START Given records

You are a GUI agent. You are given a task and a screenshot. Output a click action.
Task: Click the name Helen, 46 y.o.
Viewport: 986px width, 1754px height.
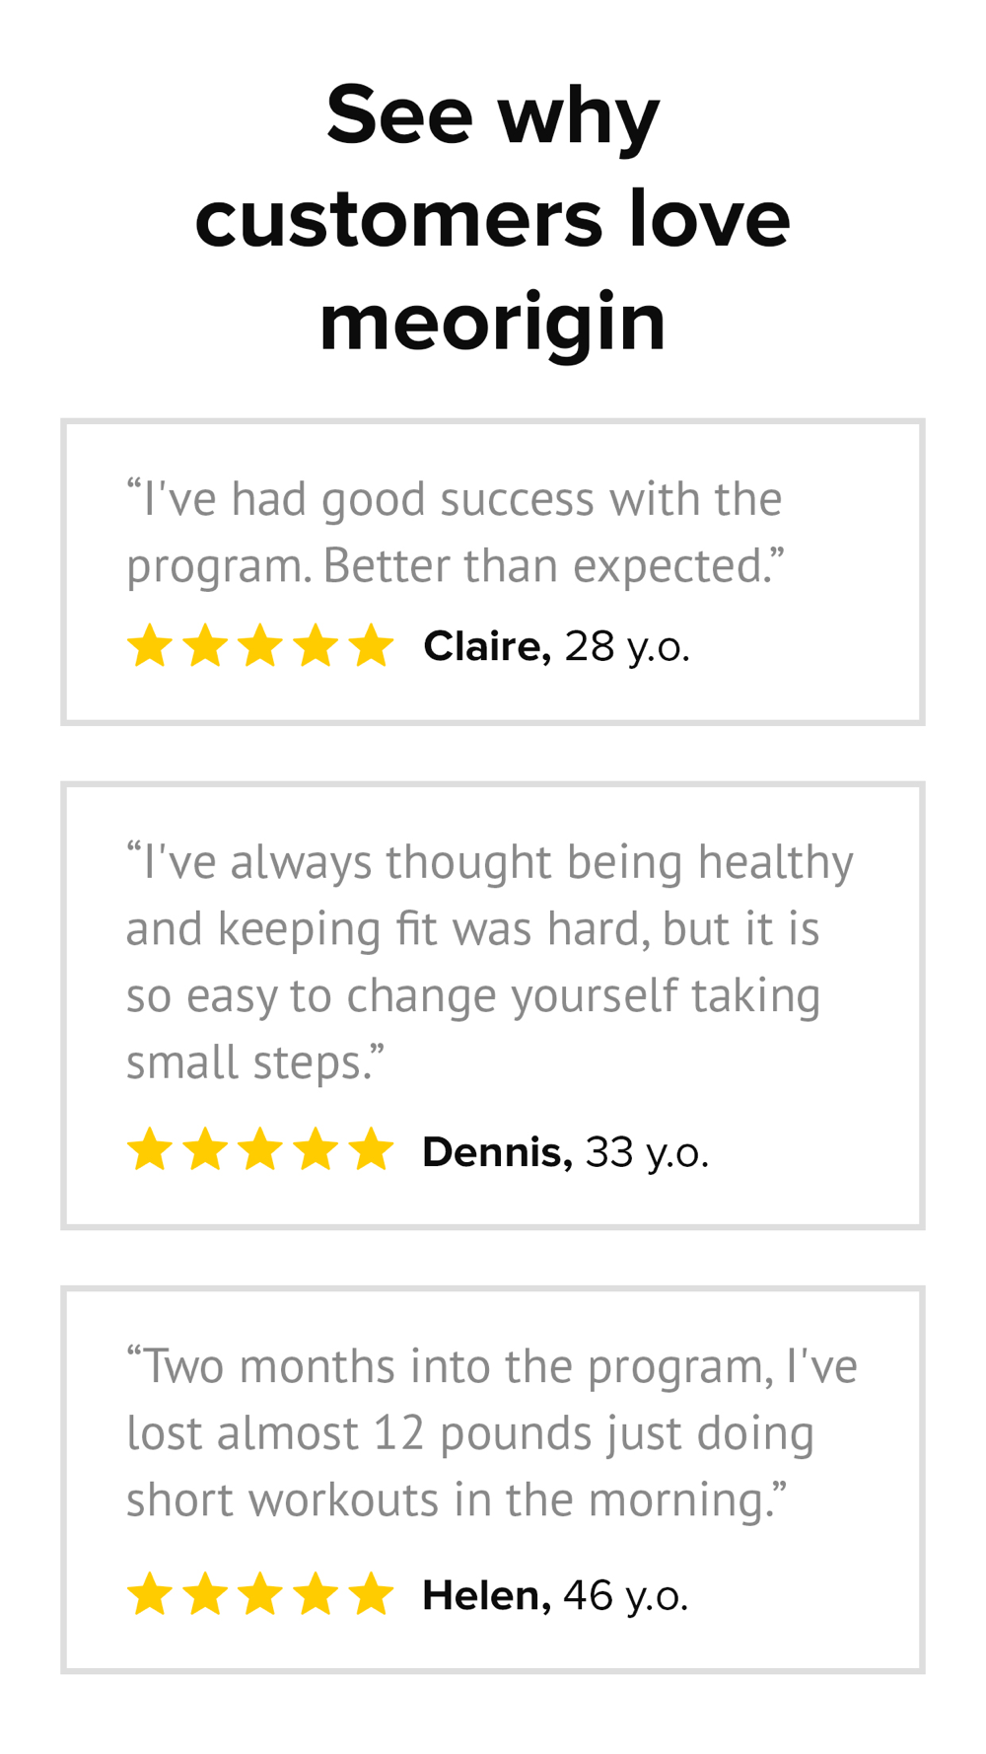(x=555, y=1596)
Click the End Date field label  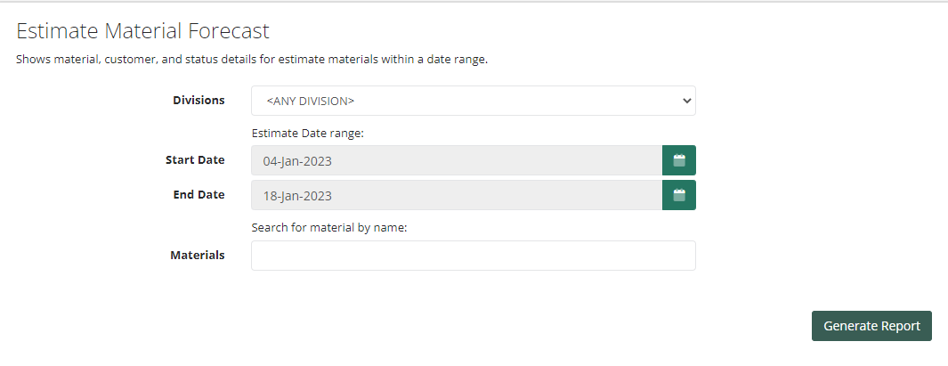(x=199, y=195)
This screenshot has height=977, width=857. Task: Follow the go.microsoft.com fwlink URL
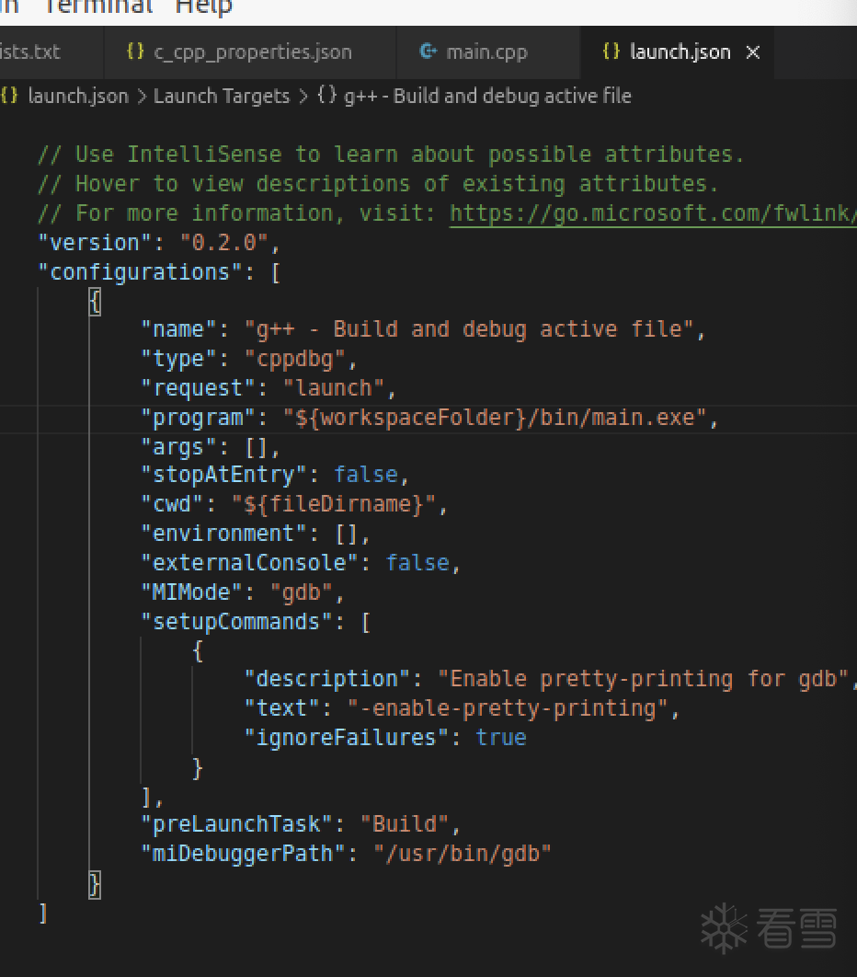[654, 213]
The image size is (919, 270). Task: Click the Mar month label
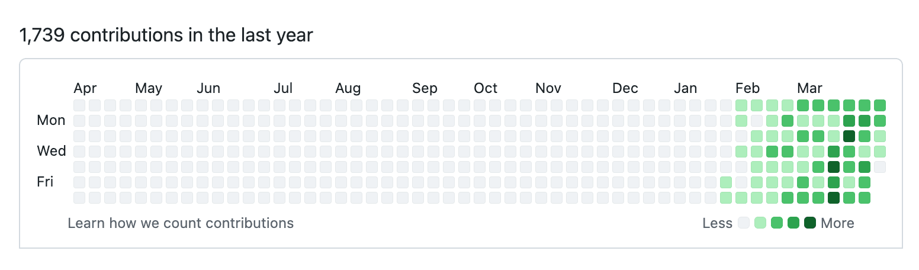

END Given records

What you are asked to do> Word for word, output the lines from the line bearing "This screenshot has" through the end of the records above, and only those, without the pictures.

Exercise response>
This screenshot has height=977, width=857. Task: Follow the go.microsoft.com fwlink URL
[654, 213]
The image size is (919, 270). Task: Click the Mar month label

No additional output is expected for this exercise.